Regardless, the point is that by crimping Intel may be making themselves and
their customers better off. Sure, we could posit that with an even more
competitive chip market we'd be even better off, but that doesn't negate the
fact that we might be worse off than the status quo if crimping were
disallowed given the current competitive landscape.

------
dbg31415
Everyone wants in on DLC, turns out... as much as we all complain about it, we
still hungrily buy it.

It's greedy, and douchey, but as long as they don't bring back the Celeron I'm
OK with them trying this.

It isn't the case that your average user today can tell the difference between
a computer that's brand new, or that's 4 years old. Chips aren't the
bottleneck anyway.

------
greenyoda
Many software vendors do very similar things: by entering a different
registration key (that costs more money) you can unlock features of the
existing software that were previously unavailable to you.

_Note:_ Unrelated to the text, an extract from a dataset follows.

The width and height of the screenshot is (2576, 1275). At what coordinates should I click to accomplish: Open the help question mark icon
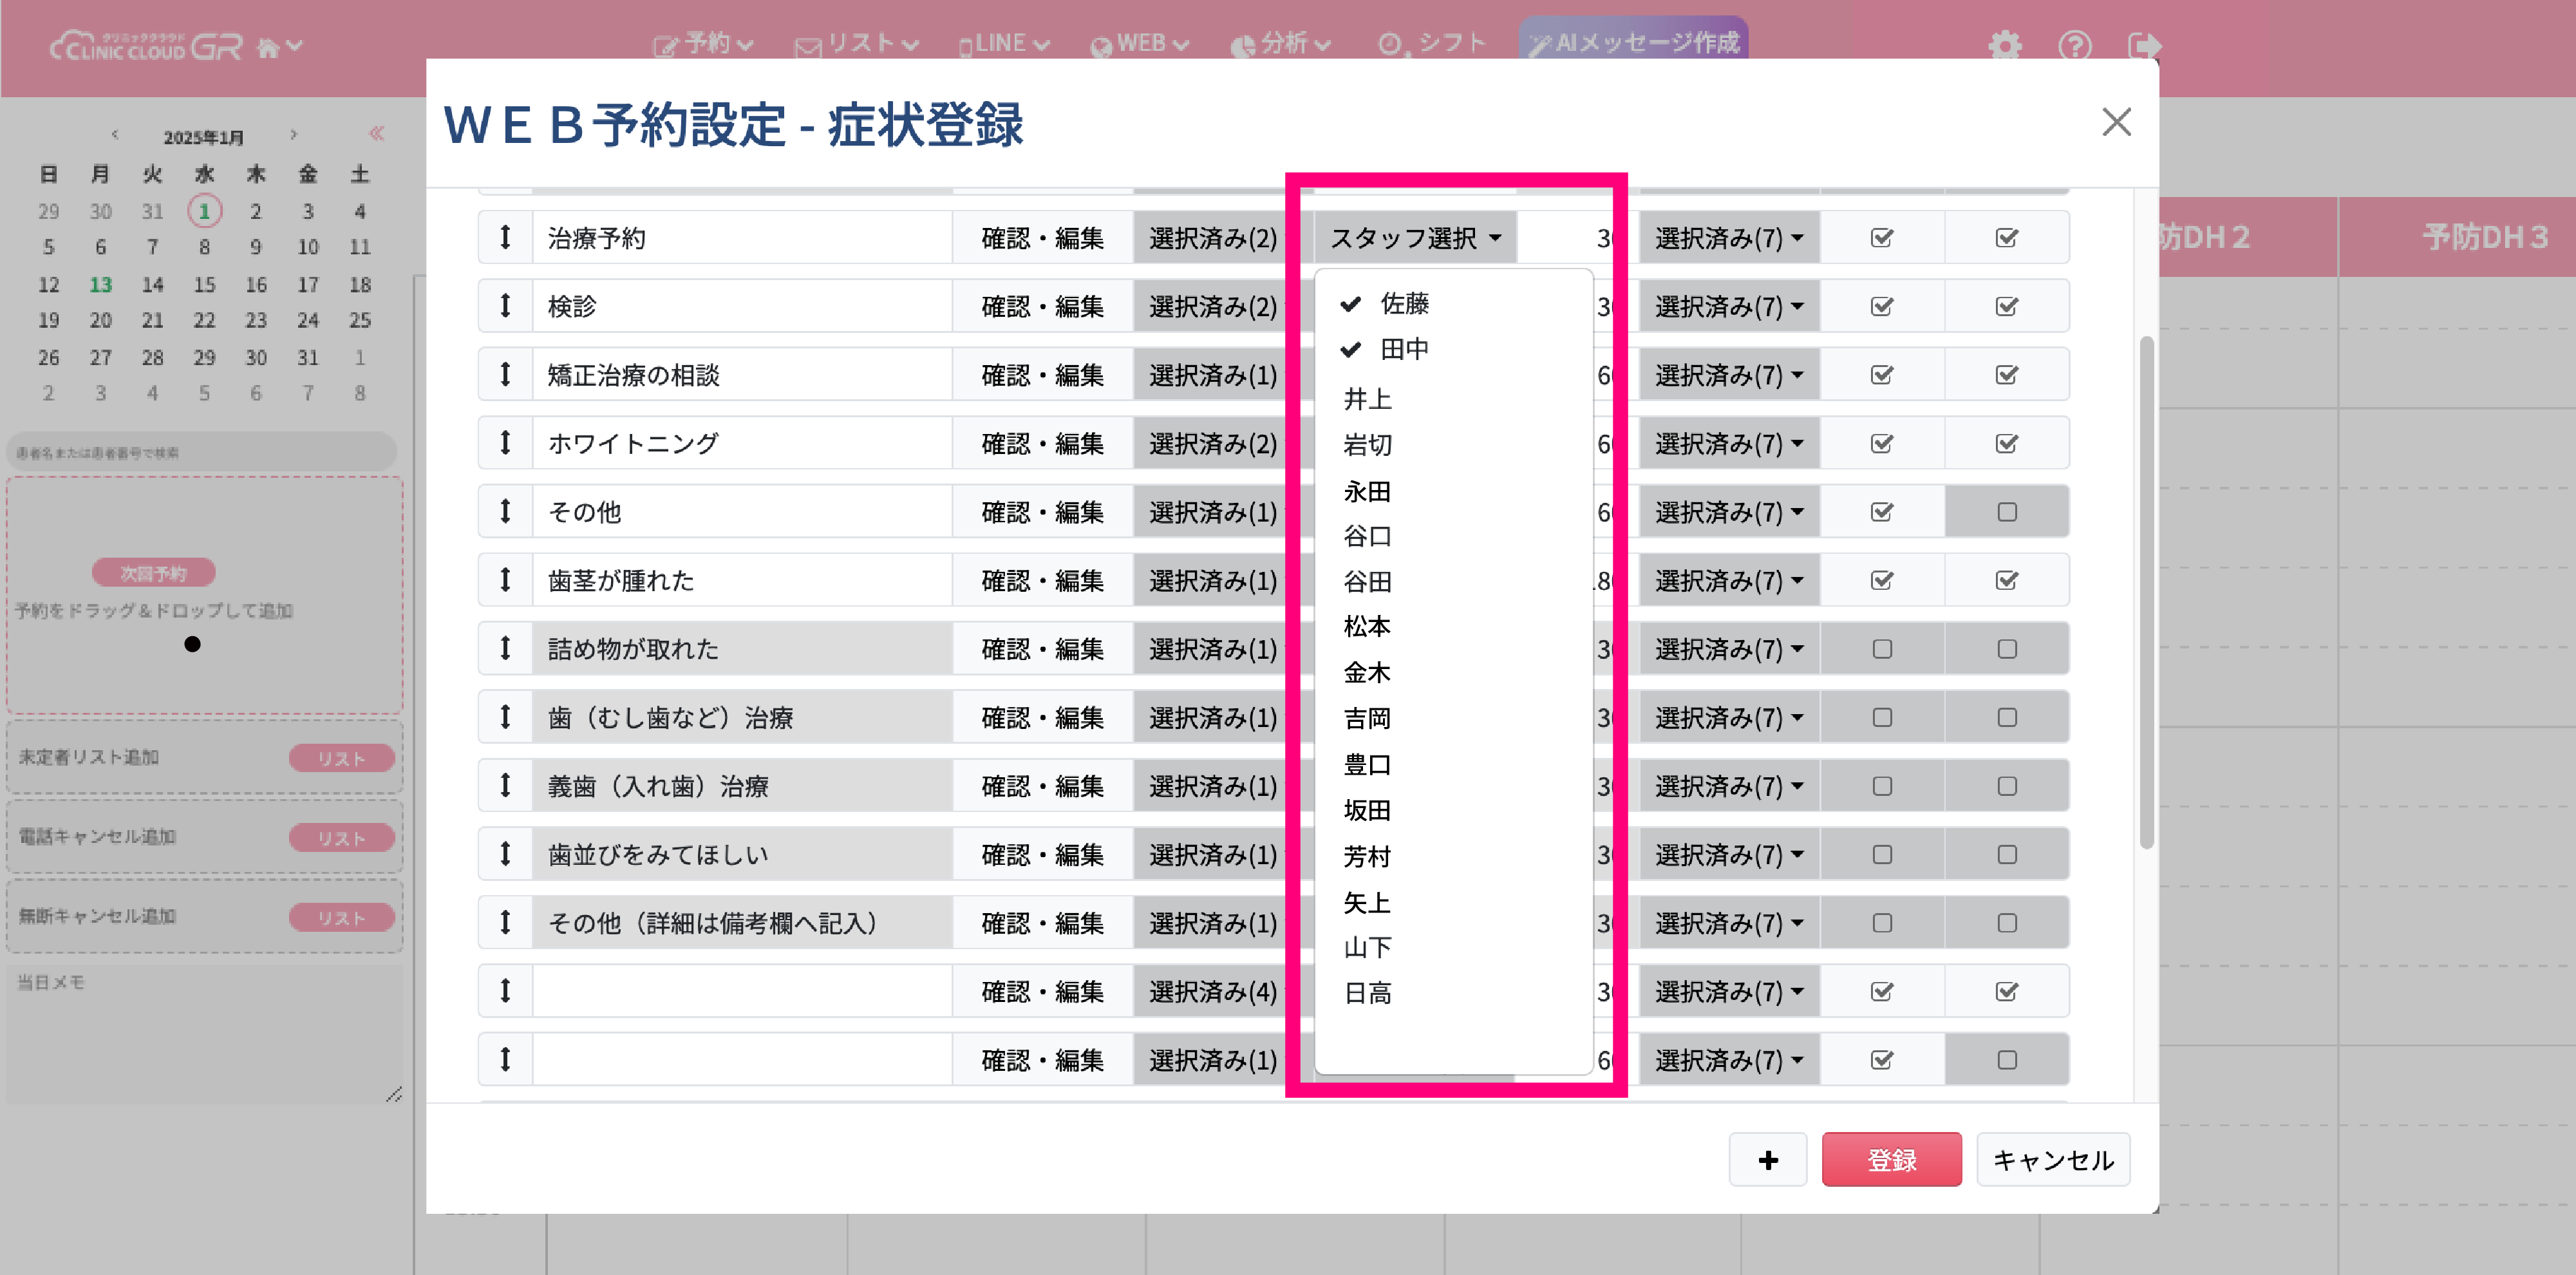2074,45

For example, by entering a registration key, you can upgrade "Windows 7
Professional" to "Windows 7 Ultimate" and get more features. It only takes a
few moments to do, so it's clear that little or no additional software is
being installed on your machine.

------
Havoc
Man AMD had better pull up its socks & provide some competition or there will
be much more of this nonsense in future.

------
tomjen3
I don't really mind this, as all it means is that I have to download a program
of some torrent and -viola- better performance.

------
Fuxy
It's failed model. If the hardware is there people will find a way to unlock
it without paying. Haven't license key proven that by now?

------
jezfromfuture
Look if you guys are even goign to argue this is a good thign , ive already
given up the war on DLC has been lost and it was won by the stupid.